[START Entries supplied]

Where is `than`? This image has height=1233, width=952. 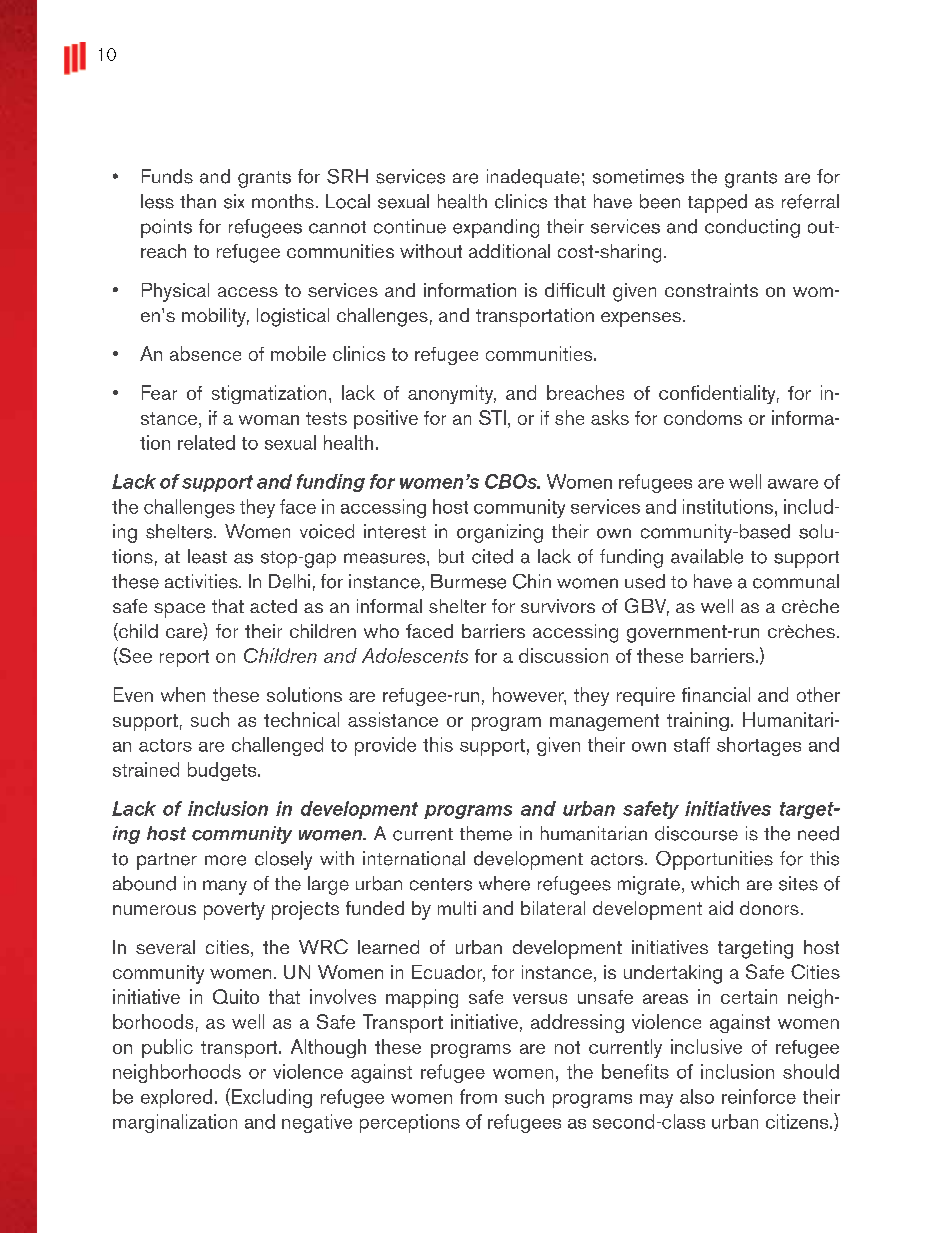
than is located at coordinates (198, 201).
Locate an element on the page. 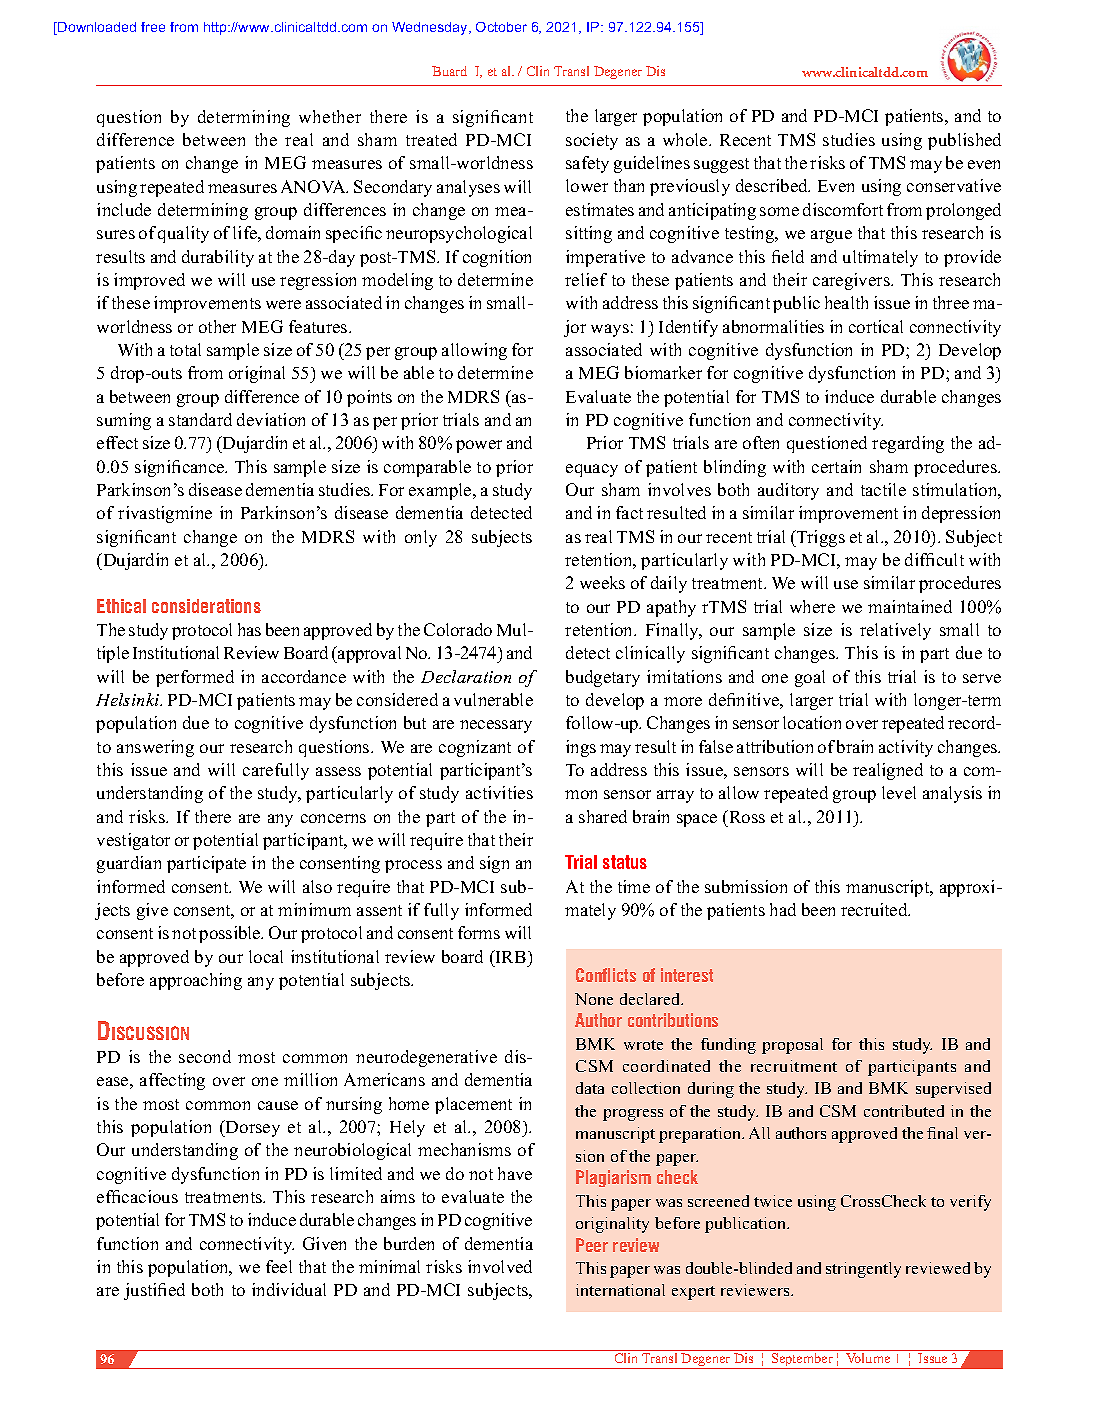 Image resolution: width=1099 pixels, height=1422 pixels. international is located at coordinates (620, 1290).
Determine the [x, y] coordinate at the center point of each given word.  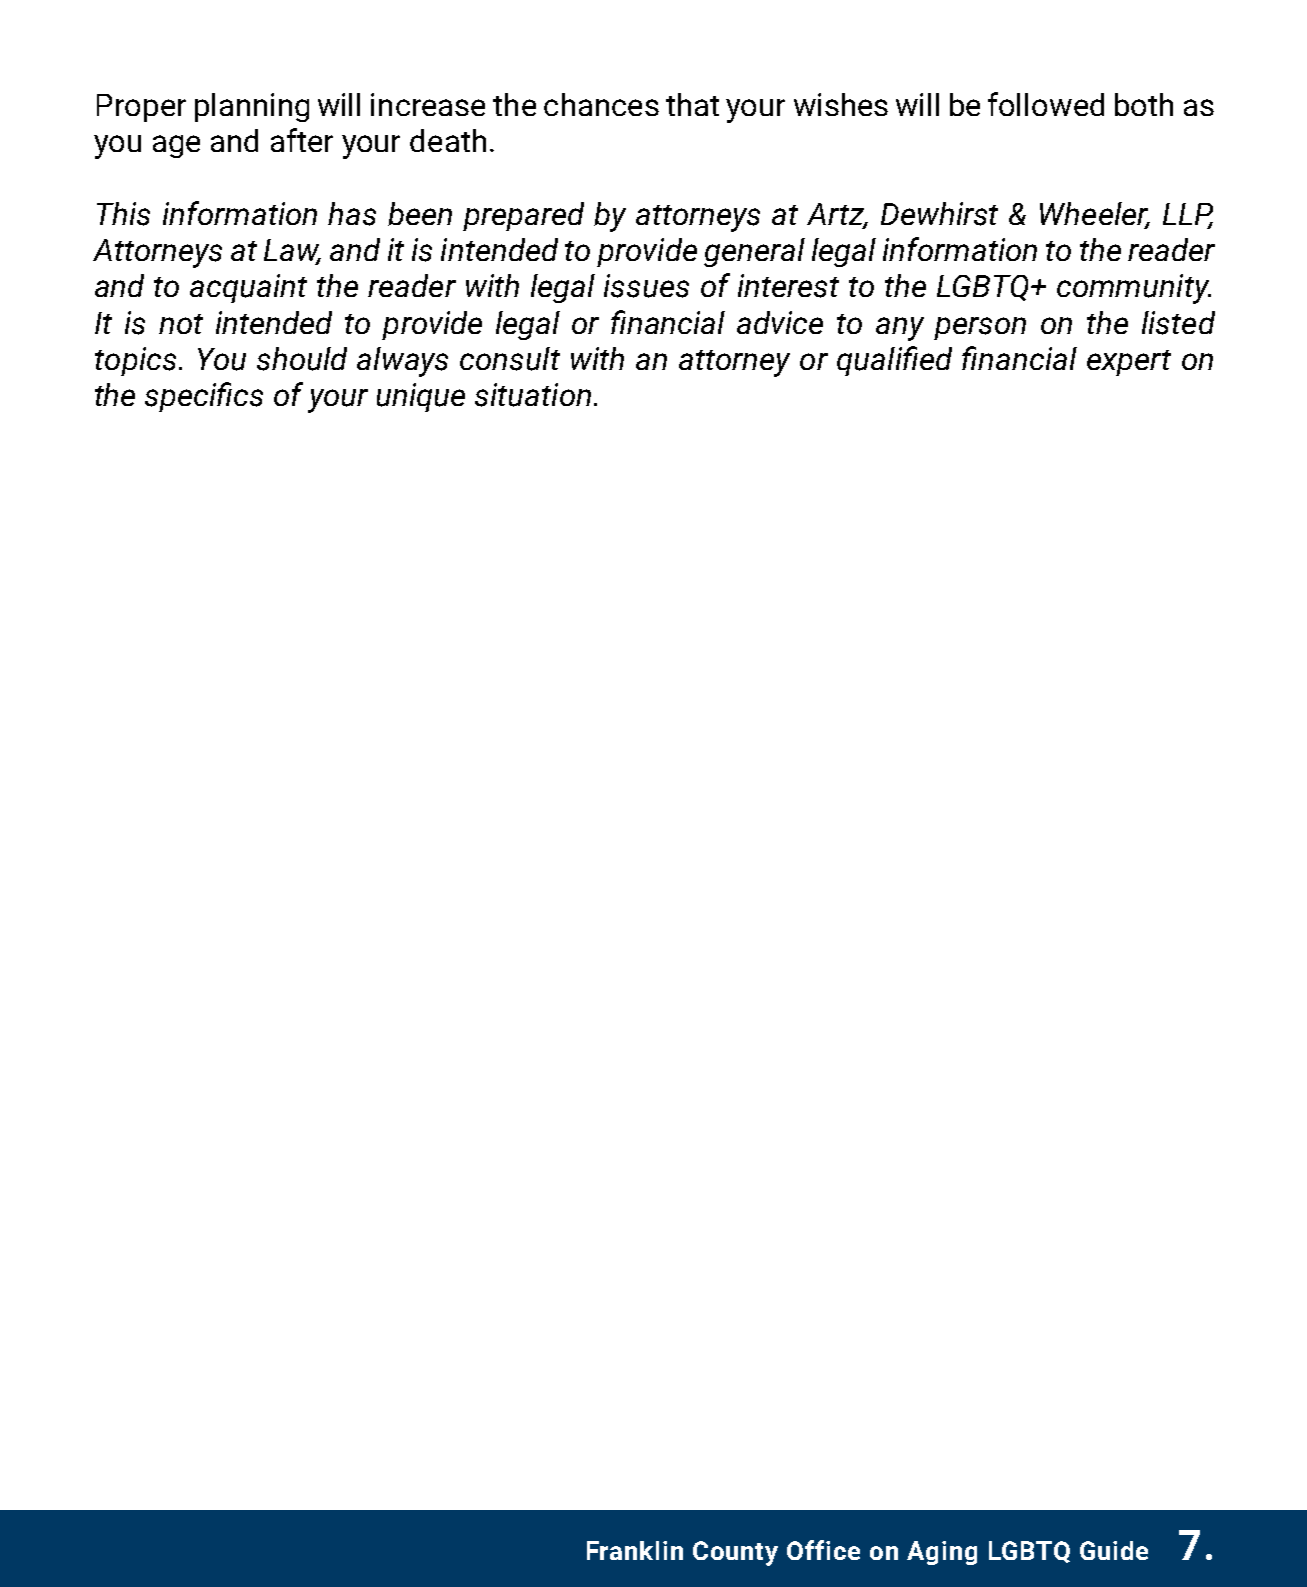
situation [533, 395]
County [735, 1553]
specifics [204, 397]
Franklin [635, 1550]
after [302, 140]
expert [1129, 363]
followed [1046, 104]
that [692, 104]
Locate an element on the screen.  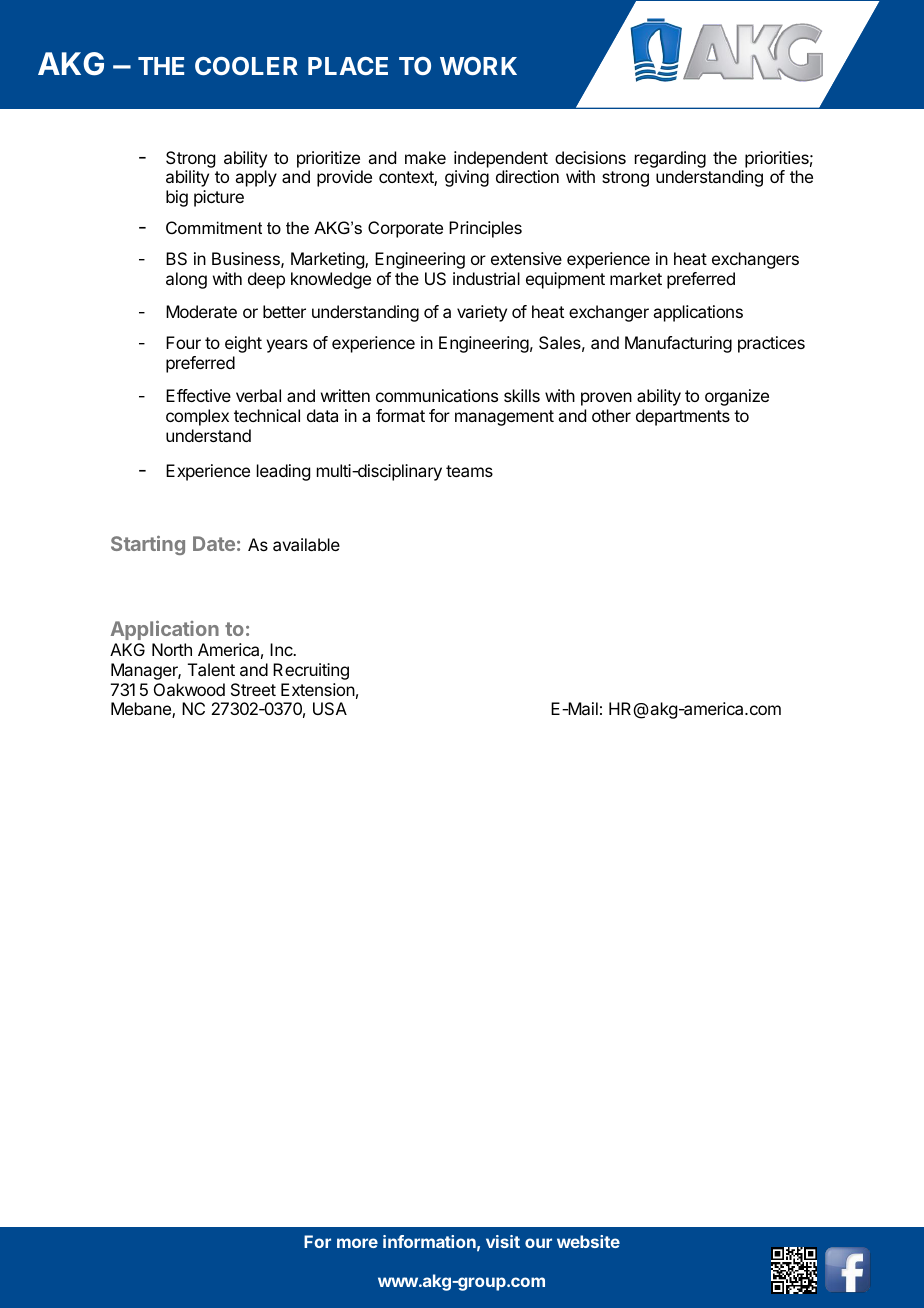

[END Entries supplied]

What you have to do ::
Scale the lines beginning at the one that contains "after [302, 140]" and stopping after the last line of the records, both included. Reproduce each of those lines with its request, multiply every coordinate in the answers by 2.1, round to whole numbers with halves going up, omit the pictures, and output only these lines.

Answer to this exercise ::
after [634, 294]
expert [2371, 762]
followed [2197, 218]
that [1453, 218]
Locate an element on the screen.  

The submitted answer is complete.